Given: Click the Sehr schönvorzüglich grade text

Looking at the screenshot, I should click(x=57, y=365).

* * *

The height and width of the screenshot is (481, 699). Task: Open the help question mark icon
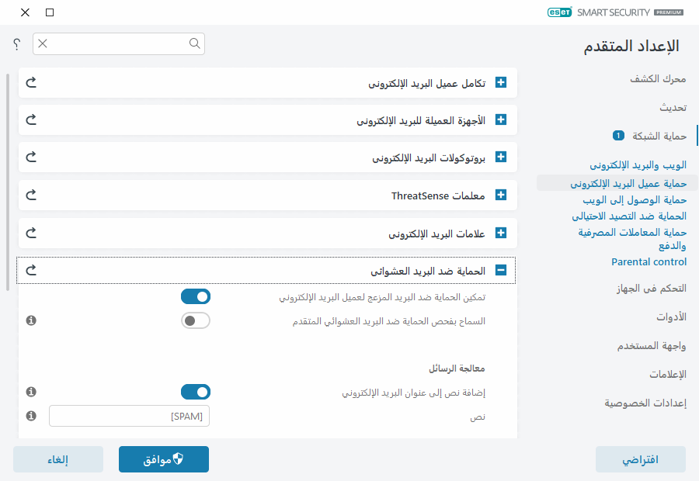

* * *

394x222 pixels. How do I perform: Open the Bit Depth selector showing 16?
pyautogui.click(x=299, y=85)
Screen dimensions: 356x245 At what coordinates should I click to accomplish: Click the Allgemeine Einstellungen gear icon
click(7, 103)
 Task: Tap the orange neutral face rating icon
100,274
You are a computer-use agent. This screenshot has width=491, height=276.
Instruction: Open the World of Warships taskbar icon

## Brief
Please return, word for word, the part of the material that opens with the line containing "You are a computer-use" and closes with the line containing "Instruction: Open the".

## Reply to the task
You are a computer-use agent. This screenshot has width=491, height=276.
Instruction: Open the World of Warships taskbar icon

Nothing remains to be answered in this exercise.